Third-ranked Nadal, in Rome for the Italian Open, said Tuesday that his status for the Tokyo Games is uncertain. "I don't know yet. Honestly, I can't give you a clear answer because I don't know," Nadal said when asked whether he would be at the rescheduled Olympics. "I don't know my calendar.
"In a normal world, I will never see about missing Olympics, of course. Is no doubt about that. Everybody knows how important have been for me [to] always play Olympics."
The Tokyo Olympics were postponed from 2020 because of the coronavirus pandemic.
"Under these circumstances, I don't know. Let's see what's going on in the next couple of months. But I need to organize my schedule," the 34-year-old Spanish star continued. "My schedule in a normal year, I normally know my schedule almost 100% since 1st of January 'til the end of the season.
"This year is something a little bit different, no? We need to be flexible. We need to adapt about the things that are happening."
Nadal won the singles gold medal at the Beijing Olympics in 2008 and claimed gold in doubles five years ago at the Rio de Janeiro Olympics.
Nadal is attempting to win a 10th Italian Open to complete his buildup for a 14th French Open trophy.

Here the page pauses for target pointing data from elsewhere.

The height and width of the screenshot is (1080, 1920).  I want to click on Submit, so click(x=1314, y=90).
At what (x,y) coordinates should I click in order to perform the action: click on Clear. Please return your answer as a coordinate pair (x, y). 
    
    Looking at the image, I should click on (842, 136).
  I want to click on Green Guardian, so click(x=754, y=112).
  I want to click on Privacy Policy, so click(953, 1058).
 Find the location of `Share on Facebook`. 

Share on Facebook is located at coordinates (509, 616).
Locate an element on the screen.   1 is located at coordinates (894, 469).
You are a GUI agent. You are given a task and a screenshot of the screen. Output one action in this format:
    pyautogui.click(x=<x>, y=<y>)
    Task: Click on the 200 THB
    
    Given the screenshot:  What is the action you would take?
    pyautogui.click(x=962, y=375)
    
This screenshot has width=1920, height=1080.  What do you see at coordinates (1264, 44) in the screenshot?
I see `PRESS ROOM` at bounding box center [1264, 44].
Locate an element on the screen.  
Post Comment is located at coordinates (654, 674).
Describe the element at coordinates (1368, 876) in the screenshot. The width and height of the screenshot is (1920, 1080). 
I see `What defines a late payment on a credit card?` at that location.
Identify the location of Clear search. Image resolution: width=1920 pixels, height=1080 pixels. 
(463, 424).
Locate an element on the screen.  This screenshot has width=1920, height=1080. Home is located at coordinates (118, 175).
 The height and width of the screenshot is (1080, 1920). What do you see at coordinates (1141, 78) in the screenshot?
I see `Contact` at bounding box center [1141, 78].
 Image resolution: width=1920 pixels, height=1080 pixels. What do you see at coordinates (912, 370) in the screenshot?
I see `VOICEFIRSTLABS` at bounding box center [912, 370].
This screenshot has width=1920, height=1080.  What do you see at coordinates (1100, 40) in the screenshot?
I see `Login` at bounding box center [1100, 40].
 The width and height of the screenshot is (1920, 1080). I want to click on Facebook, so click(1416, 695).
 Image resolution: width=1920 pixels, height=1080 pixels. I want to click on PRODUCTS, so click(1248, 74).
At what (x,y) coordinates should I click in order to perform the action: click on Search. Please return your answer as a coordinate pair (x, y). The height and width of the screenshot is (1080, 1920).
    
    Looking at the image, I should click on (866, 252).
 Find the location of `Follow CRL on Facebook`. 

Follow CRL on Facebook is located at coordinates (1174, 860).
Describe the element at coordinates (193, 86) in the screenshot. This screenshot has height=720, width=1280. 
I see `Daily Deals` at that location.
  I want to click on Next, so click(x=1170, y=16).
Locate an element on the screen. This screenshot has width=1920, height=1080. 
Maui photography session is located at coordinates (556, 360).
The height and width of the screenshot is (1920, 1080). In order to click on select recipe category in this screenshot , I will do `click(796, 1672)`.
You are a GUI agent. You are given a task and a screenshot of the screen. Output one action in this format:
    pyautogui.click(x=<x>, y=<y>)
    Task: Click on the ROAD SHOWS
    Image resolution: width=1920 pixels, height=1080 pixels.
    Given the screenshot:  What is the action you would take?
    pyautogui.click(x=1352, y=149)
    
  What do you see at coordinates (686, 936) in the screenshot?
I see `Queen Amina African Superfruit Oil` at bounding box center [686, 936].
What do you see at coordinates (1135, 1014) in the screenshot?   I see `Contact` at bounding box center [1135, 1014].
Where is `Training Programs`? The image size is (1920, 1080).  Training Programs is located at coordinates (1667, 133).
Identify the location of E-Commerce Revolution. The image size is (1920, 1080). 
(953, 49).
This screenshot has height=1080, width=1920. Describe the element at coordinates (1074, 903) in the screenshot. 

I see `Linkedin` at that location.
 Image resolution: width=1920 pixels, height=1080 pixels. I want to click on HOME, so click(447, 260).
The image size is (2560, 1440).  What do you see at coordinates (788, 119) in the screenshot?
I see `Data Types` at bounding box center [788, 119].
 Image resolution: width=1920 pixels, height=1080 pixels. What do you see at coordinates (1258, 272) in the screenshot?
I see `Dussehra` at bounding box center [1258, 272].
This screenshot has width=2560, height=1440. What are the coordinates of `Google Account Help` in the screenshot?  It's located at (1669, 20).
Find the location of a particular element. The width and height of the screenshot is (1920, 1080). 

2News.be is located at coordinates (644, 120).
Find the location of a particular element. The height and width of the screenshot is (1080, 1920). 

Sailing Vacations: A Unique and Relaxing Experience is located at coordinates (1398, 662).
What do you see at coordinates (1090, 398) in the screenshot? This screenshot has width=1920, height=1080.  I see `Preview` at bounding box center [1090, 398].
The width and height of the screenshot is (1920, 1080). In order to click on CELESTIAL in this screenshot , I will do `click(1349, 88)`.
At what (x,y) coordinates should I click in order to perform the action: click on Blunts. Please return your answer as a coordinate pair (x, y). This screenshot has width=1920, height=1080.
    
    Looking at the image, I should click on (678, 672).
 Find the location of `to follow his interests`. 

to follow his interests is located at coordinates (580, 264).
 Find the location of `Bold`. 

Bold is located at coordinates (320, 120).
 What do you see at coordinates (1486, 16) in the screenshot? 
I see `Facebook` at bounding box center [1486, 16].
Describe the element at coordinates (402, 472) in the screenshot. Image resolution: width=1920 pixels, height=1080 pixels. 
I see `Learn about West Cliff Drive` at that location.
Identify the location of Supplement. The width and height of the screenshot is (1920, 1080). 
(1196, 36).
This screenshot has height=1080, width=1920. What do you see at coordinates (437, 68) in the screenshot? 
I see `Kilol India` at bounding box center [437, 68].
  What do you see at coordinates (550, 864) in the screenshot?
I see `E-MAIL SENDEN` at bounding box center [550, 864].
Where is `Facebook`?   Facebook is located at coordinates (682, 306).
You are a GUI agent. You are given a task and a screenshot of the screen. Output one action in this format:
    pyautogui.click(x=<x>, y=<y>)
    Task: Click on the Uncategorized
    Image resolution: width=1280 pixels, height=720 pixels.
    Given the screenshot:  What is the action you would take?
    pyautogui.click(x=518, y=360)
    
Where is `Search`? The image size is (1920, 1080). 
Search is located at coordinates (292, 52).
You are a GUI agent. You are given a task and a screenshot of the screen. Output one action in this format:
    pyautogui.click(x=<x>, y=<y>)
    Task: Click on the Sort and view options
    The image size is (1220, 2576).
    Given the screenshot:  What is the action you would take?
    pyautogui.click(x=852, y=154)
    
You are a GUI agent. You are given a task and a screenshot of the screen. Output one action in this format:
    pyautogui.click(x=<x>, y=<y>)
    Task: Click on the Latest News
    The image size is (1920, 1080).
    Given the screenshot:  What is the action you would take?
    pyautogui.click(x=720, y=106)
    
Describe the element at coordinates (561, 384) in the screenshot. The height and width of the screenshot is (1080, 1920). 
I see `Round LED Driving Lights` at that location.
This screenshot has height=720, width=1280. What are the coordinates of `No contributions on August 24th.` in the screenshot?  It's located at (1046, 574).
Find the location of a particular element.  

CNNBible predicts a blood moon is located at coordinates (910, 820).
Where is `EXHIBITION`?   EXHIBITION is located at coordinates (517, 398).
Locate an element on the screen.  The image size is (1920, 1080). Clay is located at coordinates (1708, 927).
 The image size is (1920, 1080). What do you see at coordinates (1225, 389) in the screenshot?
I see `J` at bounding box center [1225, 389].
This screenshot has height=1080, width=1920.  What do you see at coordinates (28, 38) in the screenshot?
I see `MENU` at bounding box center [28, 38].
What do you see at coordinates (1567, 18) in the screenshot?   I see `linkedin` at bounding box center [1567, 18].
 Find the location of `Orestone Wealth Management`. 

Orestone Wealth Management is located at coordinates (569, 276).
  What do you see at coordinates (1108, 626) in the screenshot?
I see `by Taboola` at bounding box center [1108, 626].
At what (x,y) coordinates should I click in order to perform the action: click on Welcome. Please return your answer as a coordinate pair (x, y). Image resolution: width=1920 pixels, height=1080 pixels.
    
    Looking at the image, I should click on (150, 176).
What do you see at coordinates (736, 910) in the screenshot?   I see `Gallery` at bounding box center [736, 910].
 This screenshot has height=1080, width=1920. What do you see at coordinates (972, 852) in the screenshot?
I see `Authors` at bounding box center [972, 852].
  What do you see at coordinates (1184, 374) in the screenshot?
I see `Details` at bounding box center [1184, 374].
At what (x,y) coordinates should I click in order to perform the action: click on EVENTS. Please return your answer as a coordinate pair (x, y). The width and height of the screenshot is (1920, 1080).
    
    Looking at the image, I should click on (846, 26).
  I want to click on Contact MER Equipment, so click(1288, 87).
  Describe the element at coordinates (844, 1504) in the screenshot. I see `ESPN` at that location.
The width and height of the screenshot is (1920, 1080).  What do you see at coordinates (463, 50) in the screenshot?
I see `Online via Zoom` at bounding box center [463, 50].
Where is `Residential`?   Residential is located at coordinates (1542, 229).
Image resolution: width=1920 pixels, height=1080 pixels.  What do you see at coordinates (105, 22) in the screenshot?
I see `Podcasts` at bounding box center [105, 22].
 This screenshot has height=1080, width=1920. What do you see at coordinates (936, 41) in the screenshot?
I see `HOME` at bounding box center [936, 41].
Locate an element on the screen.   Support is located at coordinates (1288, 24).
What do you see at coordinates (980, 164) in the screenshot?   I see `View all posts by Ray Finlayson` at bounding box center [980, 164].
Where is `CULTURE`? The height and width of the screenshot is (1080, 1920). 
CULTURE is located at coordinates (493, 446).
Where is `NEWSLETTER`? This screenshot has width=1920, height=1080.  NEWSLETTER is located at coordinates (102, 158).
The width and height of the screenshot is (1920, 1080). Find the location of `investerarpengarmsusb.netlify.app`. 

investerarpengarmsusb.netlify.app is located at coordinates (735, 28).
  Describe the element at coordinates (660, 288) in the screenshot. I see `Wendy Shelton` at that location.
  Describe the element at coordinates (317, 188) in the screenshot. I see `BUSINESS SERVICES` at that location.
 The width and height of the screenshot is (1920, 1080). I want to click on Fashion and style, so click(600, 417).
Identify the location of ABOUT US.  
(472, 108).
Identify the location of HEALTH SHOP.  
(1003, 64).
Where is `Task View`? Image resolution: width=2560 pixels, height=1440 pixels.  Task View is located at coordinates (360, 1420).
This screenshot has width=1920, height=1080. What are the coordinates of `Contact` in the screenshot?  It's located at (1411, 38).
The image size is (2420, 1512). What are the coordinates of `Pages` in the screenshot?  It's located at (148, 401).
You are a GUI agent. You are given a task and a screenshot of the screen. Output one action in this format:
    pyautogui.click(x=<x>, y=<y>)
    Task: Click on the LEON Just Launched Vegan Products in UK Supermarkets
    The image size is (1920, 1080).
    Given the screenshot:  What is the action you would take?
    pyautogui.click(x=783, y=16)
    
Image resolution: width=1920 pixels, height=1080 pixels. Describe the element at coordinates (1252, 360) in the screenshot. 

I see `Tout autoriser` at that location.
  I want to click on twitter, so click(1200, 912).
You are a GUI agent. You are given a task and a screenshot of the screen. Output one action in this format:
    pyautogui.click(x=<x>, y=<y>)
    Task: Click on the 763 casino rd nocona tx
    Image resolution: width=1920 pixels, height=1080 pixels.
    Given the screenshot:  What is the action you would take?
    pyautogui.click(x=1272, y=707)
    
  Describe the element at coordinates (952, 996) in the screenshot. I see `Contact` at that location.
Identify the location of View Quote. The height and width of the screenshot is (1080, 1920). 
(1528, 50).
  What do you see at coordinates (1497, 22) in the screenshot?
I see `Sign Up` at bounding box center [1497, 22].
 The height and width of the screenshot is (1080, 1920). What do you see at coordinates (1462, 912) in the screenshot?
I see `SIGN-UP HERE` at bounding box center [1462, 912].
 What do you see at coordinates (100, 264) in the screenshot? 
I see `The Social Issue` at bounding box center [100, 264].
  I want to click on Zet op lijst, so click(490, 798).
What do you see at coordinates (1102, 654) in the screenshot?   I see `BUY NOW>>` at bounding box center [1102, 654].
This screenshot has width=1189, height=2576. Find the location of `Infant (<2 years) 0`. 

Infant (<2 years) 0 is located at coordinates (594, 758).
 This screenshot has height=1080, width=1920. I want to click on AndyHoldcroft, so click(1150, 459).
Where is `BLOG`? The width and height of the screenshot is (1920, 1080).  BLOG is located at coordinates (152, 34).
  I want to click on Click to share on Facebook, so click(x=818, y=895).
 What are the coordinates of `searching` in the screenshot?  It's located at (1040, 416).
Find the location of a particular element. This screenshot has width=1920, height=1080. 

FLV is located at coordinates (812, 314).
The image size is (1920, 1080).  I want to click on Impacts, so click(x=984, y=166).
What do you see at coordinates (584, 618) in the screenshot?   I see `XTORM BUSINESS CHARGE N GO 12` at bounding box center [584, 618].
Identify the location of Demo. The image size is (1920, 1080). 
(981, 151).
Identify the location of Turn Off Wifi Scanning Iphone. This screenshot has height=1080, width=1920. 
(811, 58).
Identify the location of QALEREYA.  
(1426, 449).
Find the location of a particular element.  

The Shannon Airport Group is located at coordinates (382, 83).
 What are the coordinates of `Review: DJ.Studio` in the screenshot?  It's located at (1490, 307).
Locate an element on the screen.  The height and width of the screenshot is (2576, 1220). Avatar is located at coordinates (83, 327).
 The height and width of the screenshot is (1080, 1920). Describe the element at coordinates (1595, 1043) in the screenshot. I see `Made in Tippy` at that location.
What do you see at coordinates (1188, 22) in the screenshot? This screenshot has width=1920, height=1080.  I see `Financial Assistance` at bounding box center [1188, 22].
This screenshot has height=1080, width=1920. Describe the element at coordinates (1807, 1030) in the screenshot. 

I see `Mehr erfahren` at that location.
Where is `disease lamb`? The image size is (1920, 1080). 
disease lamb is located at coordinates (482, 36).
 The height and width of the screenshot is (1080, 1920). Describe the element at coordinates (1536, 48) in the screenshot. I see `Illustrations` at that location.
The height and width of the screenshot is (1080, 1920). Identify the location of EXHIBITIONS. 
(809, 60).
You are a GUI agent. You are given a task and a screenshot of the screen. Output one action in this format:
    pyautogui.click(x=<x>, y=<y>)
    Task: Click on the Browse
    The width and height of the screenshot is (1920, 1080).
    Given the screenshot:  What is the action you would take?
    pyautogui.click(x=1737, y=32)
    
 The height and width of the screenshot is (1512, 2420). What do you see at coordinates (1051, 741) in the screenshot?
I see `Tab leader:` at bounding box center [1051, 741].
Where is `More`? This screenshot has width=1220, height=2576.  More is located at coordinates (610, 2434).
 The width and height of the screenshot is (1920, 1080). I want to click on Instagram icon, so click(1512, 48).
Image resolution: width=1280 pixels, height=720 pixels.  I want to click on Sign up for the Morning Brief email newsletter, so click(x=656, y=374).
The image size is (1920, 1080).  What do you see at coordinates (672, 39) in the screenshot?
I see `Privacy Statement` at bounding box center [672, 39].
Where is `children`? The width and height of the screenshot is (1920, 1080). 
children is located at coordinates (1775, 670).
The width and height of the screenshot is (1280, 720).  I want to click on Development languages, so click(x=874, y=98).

He is the latest top tennis player to voice his uncertainty about the Games, which open July 23.
Four-time champion Serena Williams suggested that she won't go to Japan if coronavirus protocols mean she can't bring her 3-year-old daughter, and Japanese tennis players Kei Nishikori and Naomi Osaka have raised concerns about whether the Games should go ahead.
"Of course I would say I want the Olympics to happen, because I'm an athlete and that's sort of what I've been waiting for my entire life," Osaka said. "But I think that there's so much important stuff going on, and especially the past year."
Japan has attributed 11,000 deaths to COVID-19, better than many countries, but poor for Asia. The virus and its spreading variants are taxing Japan's health care system with only 2% of the population vaccinated.
Public sentiment in Japan continues to run against holding the Olympics in the middle of a pandemic. Sixty to 80 percent of Japanese people in polls have said the Olympics should be canceled or postponed.
But local organizers and the International Olympic Committee insist the Games will open as planned.